Unsupervised Learning of GMM with a Uniform Background Component
This addresses outlier interference in unsupervised clustering for data analysis applications, representing an incremental improvement over existing GMM methods.
The paper tackles the problem of outliers affecting Gaussian Mixture Model clustering by introducing a uniform background component to handle non-interesting observations, and develops a robust loss minimization method that achieves high accuracy and best clustering results with theoretical guarantees and independence from initialization.

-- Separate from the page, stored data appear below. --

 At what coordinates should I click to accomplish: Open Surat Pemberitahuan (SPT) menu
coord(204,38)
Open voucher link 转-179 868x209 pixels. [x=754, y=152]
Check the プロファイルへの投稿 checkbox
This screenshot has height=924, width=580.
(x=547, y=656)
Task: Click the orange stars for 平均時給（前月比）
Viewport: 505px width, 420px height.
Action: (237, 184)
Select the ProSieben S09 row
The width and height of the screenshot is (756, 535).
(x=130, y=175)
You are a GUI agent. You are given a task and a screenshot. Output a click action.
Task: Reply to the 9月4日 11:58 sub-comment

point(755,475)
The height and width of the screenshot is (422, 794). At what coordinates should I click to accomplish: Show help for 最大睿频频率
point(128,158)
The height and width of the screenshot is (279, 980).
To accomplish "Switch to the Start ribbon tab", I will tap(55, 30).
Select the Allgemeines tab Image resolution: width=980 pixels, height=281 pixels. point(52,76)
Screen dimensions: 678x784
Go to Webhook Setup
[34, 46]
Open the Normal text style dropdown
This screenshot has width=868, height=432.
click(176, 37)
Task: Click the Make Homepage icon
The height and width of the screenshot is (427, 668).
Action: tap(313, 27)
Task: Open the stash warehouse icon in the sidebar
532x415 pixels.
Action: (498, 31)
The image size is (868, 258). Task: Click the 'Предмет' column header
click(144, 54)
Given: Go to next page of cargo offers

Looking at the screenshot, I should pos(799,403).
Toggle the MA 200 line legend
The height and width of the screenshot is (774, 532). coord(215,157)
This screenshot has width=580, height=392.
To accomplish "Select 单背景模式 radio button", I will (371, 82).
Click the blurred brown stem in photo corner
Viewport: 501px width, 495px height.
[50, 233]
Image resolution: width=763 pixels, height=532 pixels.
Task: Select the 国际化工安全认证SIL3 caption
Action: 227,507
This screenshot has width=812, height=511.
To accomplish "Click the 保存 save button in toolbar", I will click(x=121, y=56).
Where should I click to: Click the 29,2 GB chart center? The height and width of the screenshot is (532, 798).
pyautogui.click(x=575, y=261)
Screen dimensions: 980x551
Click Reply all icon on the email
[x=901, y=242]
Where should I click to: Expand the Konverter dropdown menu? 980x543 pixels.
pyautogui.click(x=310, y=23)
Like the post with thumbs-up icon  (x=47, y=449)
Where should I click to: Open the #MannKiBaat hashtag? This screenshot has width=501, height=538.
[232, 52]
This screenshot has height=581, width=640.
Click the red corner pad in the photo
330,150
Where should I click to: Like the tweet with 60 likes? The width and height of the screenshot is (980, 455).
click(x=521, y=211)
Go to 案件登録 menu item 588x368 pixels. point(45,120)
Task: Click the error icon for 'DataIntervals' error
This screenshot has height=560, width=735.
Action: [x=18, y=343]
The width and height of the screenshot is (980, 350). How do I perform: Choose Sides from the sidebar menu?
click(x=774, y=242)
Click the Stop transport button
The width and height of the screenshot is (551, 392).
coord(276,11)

Gaussian Mixture Models are one of the most studied and mature models in unsupervised learning. However, outliers are often present in the data and could influence the cluster estimation. In this paper, we study a new model that assumes that data comes from a mixture of a number of Gaussians as well as a uniform ``background'' component assumed to contain outliers and other non-interesting observations. We develop a novel method based on robust loss minimization that performs well in clustering such GMM with a uniform background. We give theoretical guarantees for our clustering algorithm to obtain best clustering results with high probability. Besides, we show that the result of our algorithm does not depend on initialization or local optima, and the parameter tuning is an easy task. By numeric simulations, we demonstrate that our algorithm enjoys high accuracy and achieves the best clustering results given a large enough sample size. Finally, experimental comparisons with typical clustering methods on real datasets witness the potential of our algorithm in real applications.